Yesterday the temperature neared 108 degrees. The dry breeze sucked up all the moisture from my body and then blow-dried my hair.
The news anchors reported that the temperature would drop to the 90s in the next few days. The relief from heat would be more heat.
My blonde hair glittered as the rays bounced off of it. I have to admit that I have always loved summer until I came to this place where heat bounced off the asphalt, turning the city into a brick oven. Even the taupe and brown painted apartments can’t push away the heat without the air conditioning going on constantly.
I had braved the heat to spend lunch with my nephew. Family and blood is the only reason I need to walk out into the crushing heat. I listen to my nephew talk about work, family, and social life. I know he is missing the mountain forests, cold clear streams, and throwing his line into the water as he listens to the sounds around him.

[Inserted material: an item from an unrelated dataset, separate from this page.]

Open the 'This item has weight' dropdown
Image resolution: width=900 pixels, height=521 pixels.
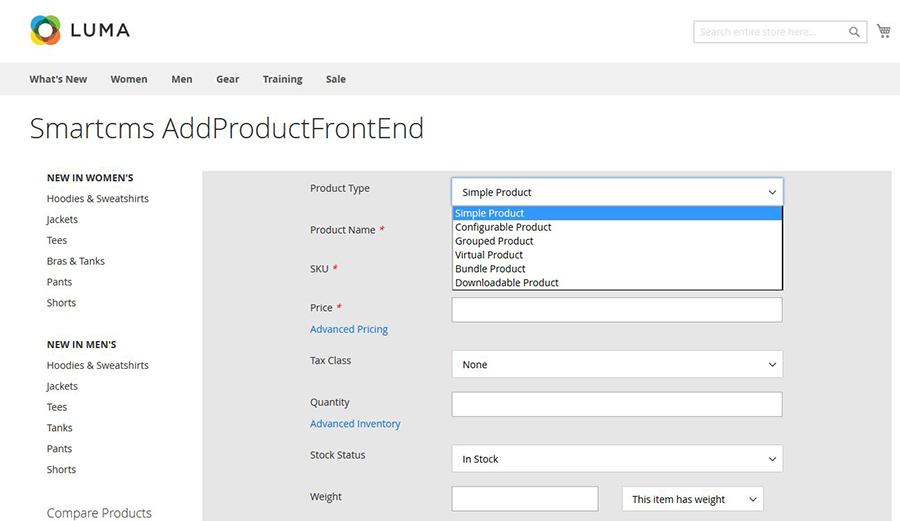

I used to love the mountains. My family would pack seven children into a small car with bread, mayo, tuna, and crackers. My father brought his fly fishing rods and bait. When we were freed from the confines of the car, we would run down the small path next to the stream. We would dig for worms and look for the big fat trout that sunned next to a huge rock. Mom would give us a hook and fishing line. We would try to trick the fish into eating the bait.
The fish was smarter than us because we never caught him. We would lie on the rock and sun ourselves and fall asleep. When dusk began to settle on us we would wake to our mother calling us to come back so we could drive home.
It was the only freedom I remembered then. The next day I would be in charge of diapers, food, canning, and cleaning.
So I listen to my nephew and remember what it felt like to work so hard and see nothing for it. I tell him to take some time off and go back to the mountains.